### Work to be completed
Transcribe the rows from the line containing "You are a computer-use agent. 337x129 pixels." up to and including the line containing "click(457, 389)", reproducing each one verbatim and nothing else.

Extracted records:
-----

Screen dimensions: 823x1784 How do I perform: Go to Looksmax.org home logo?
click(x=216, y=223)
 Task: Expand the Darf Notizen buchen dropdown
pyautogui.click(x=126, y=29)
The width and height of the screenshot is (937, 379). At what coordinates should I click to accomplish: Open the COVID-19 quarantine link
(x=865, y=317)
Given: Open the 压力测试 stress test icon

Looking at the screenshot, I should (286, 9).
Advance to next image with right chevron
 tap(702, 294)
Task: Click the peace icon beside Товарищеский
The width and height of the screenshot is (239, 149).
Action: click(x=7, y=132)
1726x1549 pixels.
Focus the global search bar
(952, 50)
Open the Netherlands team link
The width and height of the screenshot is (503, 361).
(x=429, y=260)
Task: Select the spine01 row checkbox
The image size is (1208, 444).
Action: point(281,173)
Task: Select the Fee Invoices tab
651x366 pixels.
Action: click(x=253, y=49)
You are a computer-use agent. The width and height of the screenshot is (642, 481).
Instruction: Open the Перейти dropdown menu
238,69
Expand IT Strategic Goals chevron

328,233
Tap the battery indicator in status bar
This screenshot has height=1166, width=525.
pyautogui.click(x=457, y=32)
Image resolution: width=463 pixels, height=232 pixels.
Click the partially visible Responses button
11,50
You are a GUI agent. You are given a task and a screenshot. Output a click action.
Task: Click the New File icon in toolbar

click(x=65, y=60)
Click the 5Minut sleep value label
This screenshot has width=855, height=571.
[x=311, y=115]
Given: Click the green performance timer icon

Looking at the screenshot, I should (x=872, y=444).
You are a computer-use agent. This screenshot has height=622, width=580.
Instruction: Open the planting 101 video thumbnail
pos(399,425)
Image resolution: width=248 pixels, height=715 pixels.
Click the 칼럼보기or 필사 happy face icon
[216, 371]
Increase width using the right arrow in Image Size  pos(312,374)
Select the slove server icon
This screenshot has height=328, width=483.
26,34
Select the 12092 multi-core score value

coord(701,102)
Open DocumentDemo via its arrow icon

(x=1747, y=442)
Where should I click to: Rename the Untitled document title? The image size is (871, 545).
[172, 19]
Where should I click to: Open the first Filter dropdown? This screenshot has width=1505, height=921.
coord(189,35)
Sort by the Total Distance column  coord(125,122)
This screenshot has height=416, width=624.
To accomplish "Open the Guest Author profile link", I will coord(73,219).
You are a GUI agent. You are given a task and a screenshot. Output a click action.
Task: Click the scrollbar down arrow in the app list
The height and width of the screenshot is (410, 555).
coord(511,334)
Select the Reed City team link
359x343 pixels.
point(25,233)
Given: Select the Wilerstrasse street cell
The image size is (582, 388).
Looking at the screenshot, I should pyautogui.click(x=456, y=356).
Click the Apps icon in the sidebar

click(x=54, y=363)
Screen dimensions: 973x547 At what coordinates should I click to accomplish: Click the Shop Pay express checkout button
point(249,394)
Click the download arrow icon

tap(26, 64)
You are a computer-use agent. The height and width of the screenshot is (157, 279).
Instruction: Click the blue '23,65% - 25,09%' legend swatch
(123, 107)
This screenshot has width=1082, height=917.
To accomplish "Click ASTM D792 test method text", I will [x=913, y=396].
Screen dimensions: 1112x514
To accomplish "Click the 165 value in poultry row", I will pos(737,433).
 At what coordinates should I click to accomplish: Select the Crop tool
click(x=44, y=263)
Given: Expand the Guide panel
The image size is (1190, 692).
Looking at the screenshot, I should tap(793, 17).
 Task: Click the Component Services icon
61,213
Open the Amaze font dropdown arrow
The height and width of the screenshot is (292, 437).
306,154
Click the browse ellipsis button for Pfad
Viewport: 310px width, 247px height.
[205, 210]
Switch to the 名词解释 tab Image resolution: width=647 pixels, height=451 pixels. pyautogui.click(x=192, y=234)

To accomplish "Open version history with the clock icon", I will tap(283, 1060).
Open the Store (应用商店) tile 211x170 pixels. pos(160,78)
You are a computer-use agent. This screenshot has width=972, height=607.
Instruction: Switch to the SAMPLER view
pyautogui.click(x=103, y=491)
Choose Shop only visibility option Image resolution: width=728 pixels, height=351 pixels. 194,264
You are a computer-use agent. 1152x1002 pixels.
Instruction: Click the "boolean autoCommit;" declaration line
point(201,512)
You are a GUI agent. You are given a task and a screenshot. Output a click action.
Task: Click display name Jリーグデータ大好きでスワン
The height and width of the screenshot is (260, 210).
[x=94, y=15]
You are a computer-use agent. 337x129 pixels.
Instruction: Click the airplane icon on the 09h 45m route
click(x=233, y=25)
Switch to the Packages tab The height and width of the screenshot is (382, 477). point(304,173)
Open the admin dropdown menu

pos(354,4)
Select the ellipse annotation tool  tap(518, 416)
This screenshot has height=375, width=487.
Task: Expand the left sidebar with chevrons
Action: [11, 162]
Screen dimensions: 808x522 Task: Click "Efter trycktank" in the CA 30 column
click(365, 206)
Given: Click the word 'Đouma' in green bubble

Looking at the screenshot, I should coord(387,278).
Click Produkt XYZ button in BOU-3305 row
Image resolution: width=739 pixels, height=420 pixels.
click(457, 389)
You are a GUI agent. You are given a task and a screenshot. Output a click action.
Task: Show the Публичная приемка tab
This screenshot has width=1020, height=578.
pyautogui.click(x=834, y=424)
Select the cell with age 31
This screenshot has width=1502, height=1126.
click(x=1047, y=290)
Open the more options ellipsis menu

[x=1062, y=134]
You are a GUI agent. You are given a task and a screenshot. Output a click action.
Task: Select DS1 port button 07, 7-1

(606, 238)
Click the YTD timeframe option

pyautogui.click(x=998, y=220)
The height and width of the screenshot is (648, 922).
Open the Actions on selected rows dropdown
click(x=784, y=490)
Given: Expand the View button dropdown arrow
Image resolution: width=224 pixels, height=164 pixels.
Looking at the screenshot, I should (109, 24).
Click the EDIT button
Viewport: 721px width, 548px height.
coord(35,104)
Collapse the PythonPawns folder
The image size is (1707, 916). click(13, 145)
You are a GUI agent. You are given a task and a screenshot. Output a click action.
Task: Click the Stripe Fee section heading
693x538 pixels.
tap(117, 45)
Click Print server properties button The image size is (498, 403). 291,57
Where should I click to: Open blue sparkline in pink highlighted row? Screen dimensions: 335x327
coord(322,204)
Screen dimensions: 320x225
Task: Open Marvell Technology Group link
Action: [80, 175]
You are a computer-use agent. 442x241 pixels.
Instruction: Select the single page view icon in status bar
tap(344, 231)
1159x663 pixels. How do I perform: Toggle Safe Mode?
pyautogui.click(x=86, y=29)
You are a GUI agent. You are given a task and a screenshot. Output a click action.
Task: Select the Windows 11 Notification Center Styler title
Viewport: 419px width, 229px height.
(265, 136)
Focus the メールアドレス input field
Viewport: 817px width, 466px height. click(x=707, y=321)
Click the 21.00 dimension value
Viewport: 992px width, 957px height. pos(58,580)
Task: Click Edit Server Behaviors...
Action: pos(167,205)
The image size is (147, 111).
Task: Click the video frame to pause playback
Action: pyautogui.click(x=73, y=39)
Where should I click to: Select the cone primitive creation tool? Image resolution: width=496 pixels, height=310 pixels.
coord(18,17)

-----

### Task output
You are a computer-use agent. 337x129 pixels.
Instruction: Click the airplane icon on the 09h 45m route
click(x=233, y=25)
Switch to the Packages tab The height and width of the screenshot is (382, 477). point(304,173)
Open the admin dropdown menu

pos(354,4)
Select the ellipse annotation tool  tap(518, 416)
This screenshot has height=375, width=487.
Task: Expand the left sidebar with chevrons
Action: [11, 162]
Screen dimensions: 808x522 Task: Click "Efter trycktank" in the CA 30 column
click(365, 206)
Given: Click the word 'Đouma' in green bubble

Looking at the screenshot, I should coord(387,278).
Click Produkt XYZ button in BOU-3305 row
Image resolution: width=739 pixels, height=420 pixels.
click(457, 389)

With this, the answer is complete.